Her mother was stricken by a deep sense of loss and of the unfairness of the death of her daughter, with guilt from wondering if M. might have died because of some lapse in her upbringing or because something genetic from her mother was defective. M.'s husband was also there for dinner and he was consumed by guilt over feeling that M. might have lived if he had taken her to the hospital ER as soon as her headache had begun.
Medically, as the doctors explained, there was no cause for blame. My comment was that it was misplaced grief that was leading M.s mother and husband to think otherwise and that they were not being fair to themselves. Mourn that M. is gone, I said, but do not let it be about you by blaming yourselves. Now tell me what she was like -- and that got me crying as well.
As for the young baseball player, he too will be mourned by family and friends, likely with an unjustified load of guilt falling on the batter whose hit ball struck the boy down. Even if that hit triggered the aneurysm, the point must be made strongly that the cause was a natural defect in an artery that gave out, not that he was playing baseball and got hit with the ball when it happened.

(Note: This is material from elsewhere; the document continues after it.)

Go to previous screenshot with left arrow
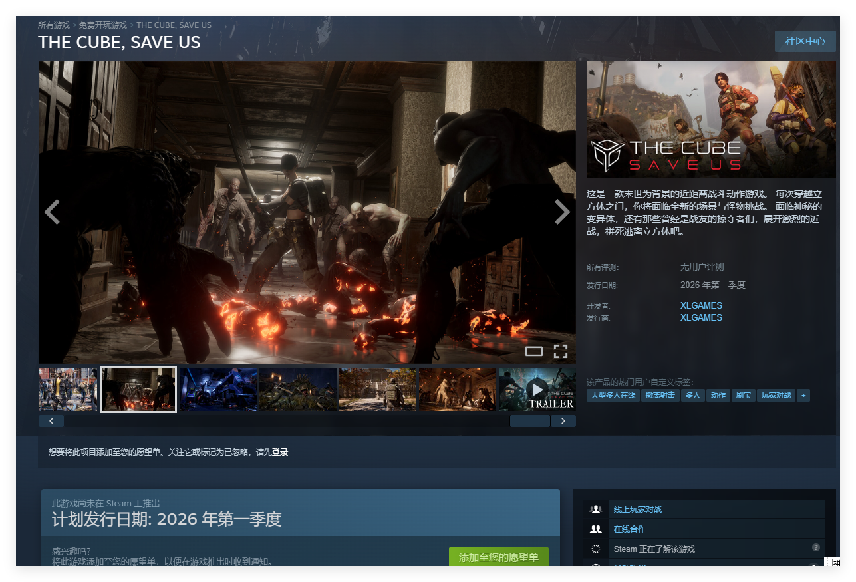 tap(52, 212)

I hope that someone will read this and find it applicable to their own circumstances.
I remember in Jr high our dopey gym teacher had us stand in a line along the 3rd base line waiting to bat. One day a teammate of mine sharply pulls a ball down the 3rd base line and the large ‘softball’ (not so soft!) hits me square in the eye! The nurse gave me an icepack and sent me home (alone). I remember being very disorientated and dizzy on the mile plus walk home. I was 13 or 14 at the time, and the year was 1970 or 71. Imagine if such a thing happened today. My parents probably could have sued the city for a million bucks.